Have you ever read a book and thought, “Why haven’t I ever heard of this book? Why isn’t everyone talking about this book? Did I miss something? People must know about this book!” (If you have, please, please share it in the comments below!)
I just finished reading this kind of book to my 5-year-old and I just had to share it with the world – or at least the tiny portion of the world that reads my little blog. Lucky you!
It’s called Apricot ABC by Miska Miles. The exquisite illustrations are by Peter Parnall.
I probably picked it up from a yard sale at some point, or perhaps it came from a box of my husband’s childhood books. I’ve seen it lying around my house recently and it looked like it might be sweet, so when I had a rare opportunity to snuggle up and read to just my little guy, I pulled it off the shelf.
I was afraid it would be a bit “babyish” for my strapping young man. He has known his ABCs for quite some time after all. But he was game, so we dove in. Right away I knew this wasn’t going to be your typical ABC book.
“An apricot tree grew knobby and tall
Beside a rickety garden wall.
A yellow-ripe apricot fell from that tree.
Swift as an arrow,
Just missing a sparrow,
It startled a . . . “
Bee. In case you’re wondering. It startled a Bee.
This ABC book has a plot! It tells the story of this apricot, and the plants and animals living near it, through the seasons. There’s an exciting scene with a “scary” hen that sends the birds and bees running to hide. And, of course, the book ends with a new tree growing from the original apricot seed.
The story is told is such beautiful language. The “Q” page is a favorite. Yes, the book is so amazing that the “Q” page is truly beautiful.

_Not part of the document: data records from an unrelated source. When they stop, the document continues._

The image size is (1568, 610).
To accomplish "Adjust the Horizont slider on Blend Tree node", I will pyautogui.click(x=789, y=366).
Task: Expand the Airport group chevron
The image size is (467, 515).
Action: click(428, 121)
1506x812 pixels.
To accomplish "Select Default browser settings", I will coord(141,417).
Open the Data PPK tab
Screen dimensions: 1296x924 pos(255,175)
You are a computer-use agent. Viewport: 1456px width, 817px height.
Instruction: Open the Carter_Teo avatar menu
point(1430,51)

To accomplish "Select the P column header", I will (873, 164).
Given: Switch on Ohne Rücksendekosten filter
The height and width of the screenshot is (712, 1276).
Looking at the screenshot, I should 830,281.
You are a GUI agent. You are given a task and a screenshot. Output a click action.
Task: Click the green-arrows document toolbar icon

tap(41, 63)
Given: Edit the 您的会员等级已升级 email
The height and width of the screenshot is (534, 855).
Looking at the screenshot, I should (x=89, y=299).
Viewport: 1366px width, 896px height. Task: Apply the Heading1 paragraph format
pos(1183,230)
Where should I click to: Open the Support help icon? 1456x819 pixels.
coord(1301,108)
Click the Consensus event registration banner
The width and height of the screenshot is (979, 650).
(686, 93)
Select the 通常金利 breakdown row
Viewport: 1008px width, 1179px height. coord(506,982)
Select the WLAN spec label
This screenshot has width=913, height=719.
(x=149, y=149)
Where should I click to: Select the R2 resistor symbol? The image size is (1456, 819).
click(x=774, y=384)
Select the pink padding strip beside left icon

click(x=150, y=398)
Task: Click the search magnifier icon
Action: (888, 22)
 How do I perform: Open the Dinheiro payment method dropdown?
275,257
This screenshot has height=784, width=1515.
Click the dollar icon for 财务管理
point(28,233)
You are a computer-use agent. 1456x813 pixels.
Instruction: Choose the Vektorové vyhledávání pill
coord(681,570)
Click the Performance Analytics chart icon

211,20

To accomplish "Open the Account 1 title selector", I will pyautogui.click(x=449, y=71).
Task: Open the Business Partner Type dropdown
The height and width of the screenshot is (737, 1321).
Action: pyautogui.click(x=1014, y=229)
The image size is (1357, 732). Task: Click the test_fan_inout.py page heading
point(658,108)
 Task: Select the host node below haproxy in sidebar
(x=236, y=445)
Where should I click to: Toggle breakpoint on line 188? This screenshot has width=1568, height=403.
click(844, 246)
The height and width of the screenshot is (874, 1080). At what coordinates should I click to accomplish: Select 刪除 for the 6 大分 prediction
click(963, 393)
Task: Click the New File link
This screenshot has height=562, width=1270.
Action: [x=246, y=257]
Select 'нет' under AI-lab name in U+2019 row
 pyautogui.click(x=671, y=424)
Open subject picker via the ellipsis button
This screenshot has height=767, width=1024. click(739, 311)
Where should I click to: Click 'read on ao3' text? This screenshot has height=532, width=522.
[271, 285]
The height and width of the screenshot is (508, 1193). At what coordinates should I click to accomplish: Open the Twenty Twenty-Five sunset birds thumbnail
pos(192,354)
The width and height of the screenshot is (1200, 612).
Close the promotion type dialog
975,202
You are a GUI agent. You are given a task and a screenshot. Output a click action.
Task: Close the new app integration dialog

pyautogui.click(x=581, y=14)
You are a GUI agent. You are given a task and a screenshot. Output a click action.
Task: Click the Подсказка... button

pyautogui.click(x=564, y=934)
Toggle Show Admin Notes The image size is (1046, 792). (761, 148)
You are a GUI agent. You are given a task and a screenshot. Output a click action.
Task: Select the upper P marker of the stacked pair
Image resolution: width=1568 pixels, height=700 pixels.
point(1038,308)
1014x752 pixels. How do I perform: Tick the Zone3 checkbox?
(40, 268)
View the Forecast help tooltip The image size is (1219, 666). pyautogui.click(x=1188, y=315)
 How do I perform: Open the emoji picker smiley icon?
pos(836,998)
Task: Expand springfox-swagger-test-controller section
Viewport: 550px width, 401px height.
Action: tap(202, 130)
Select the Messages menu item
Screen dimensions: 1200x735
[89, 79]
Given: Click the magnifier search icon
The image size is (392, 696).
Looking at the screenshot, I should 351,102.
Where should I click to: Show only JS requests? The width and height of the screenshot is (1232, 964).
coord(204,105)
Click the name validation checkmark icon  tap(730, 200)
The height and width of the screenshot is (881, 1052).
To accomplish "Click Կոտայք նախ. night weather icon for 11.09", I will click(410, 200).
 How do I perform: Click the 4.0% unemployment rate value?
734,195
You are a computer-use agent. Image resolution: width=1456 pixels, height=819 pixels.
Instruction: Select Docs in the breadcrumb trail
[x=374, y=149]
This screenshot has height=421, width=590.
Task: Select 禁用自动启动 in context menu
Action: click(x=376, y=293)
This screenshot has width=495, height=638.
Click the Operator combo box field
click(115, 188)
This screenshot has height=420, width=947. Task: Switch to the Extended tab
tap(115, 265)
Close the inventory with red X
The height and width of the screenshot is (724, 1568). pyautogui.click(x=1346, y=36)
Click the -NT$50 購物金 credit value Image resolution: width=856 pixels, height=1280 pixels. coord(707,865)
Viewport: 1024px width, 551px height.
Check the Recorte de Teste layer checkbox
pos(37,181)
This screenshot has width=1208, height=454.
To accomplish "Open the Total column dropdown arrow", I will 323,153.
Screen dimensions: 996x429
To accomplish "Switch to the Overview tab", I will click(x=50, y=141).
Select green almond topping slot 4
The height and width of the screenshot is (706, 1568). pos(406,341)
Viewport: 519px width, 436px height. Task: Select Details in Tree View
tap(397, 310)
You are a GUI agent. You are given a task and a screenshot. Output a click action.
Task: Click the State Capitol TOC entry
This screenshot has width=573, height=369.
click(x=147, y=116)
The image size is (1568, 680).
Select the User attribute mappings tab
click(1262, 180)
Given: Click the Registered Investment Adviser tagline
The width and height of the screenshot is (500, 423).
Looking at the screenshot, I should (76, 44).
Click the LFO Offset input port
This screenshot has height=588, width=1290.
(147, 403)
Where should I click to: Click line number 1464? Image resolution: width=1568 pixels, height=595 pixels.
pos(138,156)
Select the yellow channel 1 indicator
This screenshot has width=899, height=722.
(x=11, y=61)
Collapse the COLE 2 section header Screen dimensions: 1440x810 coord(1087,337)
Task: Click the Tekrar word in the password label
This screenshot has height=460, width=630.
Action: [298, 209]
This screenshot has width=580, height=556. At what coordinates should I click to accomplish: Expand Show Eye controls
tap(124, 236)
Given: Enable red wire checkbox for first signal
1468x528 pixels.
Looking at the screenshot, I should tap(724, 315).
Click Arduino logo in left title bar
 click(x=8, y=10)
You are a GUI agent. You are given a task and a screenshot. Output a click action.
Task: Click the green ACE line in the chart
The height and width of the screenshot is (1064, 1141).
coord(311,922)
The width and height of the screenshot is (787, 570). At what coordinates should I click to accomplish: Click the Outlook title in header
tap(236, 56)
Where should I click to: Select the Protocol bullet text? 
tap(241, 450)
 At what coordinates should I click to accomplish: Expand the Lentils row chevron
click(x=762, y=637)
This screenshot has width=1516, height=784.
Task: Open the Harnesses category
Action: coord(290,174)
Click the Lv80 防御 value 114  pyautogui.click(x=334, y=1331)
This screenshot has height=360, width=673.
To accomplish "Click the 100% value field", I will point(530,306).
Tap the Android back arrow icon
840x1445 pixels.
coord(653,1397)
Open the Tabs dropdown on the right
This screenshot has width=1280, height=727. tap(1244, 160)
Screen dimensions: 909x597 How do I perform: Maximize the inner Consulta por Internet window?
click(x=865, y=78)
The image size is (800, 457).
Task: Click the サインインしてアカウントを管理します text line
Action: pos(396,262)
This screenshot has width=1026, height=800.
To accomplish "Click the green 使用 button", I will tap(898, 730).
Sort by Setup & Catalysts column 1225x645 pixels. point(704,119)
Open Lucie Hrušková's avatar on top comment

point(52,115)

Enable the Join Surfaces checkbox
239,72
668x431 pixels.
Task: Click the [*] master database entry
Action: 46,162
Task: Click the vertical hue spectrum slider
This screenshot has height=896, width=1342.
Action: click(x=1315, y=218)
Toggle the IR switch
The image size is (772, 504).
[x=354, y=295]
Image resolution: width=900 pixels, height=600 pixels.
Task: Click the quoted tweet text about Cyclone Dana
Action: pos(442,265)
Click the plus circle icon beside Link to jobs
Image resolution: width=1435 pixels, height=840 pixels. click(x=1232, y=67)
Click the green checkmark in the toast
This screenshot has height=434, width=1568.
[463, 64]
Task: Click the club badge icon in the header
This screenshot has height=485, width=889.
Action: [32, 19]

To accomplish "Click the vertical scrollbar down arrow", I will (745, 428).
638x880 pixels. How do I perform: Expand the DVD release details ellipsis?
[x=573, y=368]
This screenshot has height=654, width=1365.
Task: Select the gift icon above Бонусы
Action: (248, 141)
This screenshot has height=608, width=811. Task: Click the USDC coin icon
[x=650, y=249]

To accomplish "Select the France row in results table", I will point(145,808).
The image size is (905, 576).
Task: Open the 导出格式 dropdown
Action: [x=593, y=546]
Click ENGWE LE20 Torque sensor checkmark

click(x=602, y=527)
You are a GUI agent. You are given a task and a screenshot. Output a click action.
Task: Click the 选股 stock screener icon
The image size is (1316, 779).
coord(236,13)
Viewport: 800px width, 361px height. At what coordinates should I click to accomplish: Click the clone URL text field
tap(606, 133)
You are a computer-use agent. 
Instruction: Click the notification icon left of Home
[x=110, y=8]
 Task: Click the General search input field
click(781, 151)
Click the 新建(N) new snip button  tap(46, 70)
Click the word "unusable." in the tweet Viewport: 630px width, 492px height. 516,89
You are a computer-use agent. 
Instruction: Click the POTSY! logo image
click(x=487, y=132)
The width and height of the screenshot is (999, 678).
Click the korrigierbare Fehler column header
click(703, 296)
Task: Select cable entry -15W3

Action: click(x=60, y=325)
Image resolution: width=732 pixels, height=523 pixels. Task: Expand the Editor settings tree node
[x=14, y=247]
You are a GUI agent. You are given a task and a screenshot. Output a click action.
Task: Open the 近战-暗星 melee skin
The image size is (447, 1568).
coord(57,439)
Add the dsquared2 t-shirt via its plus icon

“Quietly, from special places
In the flickering shadow of Queen Anne’s laces,
Quickly ventured queer little things,
On fluttering, fragile gossamer wings.”
Not only is this book full of poetry, but the gorgeous illustrations double as a field guide for plants and insects. On the “U” and “V” pages you can identify dillweed, dock, ivy, purple violet, and Jimsonweed. Not to mention the aforementioned Queen Anne’s lace. The “C” and “D” pages have illustrations of crickets, butterflies, dragonflies and damselflies.
This book is perfect for Morning Basket Nature Study.
All of this, and you have the fun of finding the letter for each page hiding in the illustrations. Actually, that was the most absorbing part for my little guy the first time through. We will have to read this treasure many more times before we begin to exhaust the richness it offers.
I have so many ideas of how to use this book!
As we read it the first time we looked at the different shapes of leaves on the different plants. An older child could use it to draw and learn to identify the different plants. You could look up the plants and critters in a field guide and see how the illustrations compare to official drawings of the same. A simple story of seasons for a very small child. A fun point-to-the-animal book for a toddler. Not to mention the opportunities to find the words that start with that page’s letter,discuss the parts of speech of those words, examine the poetic devices used in the book. . . there are so many possibilities!
It is out of print, but there are a number of inexpensive copies available on Amazon. Check your library, but keep your eye out at used book sales! This is one you want to own.